Essa experiência o levou a dar um testemunho na Assembleia de Deus Novo Tempo, em São Paulo, embora diga não ter religião. Essa experiência também o fez reencontrar Baby do Brasil, que ele descreve como sua "musa da juventude" e com quem já tinha se encontrado numa festa em Nova York, em 1990 - quando ele, sob efeito de cocaína, foi abordado por ela querendo compartilhar a palavra de Jesus. Por motivo óbvio, não deu certo.
O reencontro de Casagrande com Baby do Brasil aconteceu em 2016, após ele procurá-la. "Eu dei um abraço nele e o ungi com óleo. Ungi a laringe, a faringe, o nariz, todo lugar que tinha sido violentado com a cocaína. Pedi para ele repetir comigo (frases) de quebra de maldição", diz Baby no livro.
Foram mais de três meses de papo, com, no máximo, mãos dadas e beijo na bochecha. Não sentavam próximos para não cederem à tentação. Explica-se: Baby do Brasil estava sem beijar nem transar havia 18 anos, por causa da religião que professa. O beijo na boca veio numa ida a uma padaria, de madrugada. "Aí foi aquele beijo de metro, bacana pra cacete, porque era o primeiro depois de dezoito anos", ela conta.
Embora sem beijo nem sexo, o namoro incluiu madrugadas viradas com Baby do Brasil na pista de dança - segundo Casagrande, ela é capaz de ir das 22h às 5h - e ele curtindo só à base de água. A relação durou sete meses e acabou, sobretudo, pelos hábitos notívagos dela (desafiadores para uma pessoa que quer se livrar da dependência) e pela falta de sexo, que ela só faria na condição de casada sob bênçãos religiosas.
"Cara, ela não fazia sexo, ela não faz sexo. Namorei por sete meses sem sexo. Respeitei isso o tempo todo, até que não deu mais pra segurar. E, pô, eu não tava a fim de me casar."
Além de motivação própria, Walter Casagrande Júnior destaca a ajuda de acompanhantes terapêuticas para que se mantenha sóbrio. São psicólogas que o auxiliam no dia a dia; em questões próprias da dependência química e em outras que ele não consegue (ou não conseguia) lidar, como relacionamentos amorosos e assuntos de trabalho com a TV Globo.
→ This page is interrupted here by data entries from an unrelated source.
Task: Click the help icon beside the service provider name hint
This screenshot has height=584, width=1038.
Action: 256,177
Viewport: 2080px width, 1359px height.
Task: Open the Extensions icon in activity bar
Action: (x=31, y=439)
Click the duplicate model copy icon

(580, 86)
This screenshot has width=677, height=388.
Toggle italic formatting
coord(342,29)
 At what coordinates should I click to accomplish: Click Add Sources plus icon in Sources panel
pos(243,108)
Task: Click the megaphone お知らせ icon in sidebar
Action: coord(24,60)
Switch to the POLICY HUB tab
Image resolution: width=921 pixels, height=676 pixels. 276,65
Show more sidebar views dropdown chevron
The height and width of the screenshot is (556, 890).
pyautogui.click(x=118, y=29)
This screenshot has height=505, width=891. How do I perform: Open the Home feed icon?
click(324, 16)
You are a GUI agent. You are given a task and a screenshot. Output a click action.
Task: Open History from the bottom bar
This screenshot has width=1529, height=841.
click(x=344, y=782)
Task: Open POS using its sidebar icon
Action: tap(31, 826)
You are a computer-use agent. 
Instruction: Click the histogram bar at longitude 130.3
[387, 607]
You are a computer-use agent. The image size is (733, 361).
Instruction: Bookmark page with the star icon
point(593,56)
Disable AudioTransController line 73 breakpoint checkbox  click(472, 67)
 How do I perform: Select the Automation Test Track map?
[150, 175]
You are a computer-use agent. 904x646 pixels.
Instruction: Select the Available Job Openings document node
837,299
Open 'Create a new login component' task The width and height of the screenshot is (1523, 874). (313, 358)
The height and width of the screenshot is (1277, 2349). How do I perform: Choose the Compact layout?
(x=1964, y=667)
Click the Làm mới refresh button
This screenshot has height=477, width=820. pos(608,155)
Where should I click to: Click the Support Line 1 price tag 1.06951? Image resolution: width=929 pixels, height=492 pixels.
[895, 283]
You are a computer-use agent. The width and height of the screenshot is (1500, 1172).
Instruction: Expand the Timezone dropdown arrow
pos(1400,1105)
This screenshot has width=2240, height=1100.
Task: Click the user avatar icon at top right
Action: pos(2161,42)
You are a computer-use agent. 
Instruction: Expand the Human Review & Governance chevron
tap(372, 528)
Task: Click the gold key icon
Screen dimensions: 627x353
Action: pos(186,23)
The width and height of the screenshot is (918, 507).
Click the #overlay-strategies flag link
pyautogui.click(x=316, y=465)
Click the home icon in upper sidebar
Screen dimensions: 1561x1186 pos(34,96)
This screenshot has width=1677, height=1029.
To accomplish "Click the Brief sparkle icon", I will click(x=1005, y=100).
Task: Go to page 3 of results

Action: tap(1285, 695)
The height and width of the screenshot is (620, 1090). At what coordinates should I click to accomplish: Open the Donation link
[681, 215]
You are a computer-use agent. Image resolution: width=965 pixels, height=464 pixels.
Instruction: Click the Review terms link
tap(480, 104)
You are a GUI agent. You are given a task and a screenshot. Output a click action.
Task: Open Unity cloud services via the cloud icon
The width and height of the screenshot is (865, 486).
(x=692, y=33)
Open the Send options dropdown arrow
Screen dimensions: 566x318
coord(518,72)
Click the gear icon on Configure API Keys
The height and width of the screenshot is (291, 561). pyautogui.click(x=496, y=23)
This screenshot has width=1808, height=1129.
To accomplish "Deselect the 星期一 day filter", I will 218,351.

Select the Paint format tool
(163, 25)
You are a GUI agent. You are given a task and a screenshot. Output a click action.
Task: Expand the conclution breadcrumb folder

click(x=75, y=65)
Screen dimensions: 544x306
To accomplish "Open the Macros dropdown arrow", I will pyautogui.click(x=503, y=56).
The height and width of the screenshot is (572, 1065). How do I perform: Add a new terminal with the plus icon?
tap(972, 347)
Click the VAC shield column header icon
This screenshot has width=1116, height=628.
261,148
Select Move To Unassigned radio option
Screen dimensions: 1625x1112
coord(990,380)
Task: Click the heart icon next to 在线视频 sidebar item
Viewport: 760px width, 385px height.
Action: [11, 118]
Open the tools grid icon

Elas também passaram a acompanhá-lo em idas a shows, teatros e até casas noturnas.
Casagrande tem dado palestras sobre o combate ao vício, presta apoio em sessões de terapia coletiva e, junto com psicólogos, que nem suas acompanhantes terapêuticas, leva dependentes químicos em tratamento para programações como jantares, shows e casas noturnas.
Seu livro é dedicado a todos os dependentes químicos: "principalmente os da Cracolândia, vítimas do descaso do poder público na recuperação deles".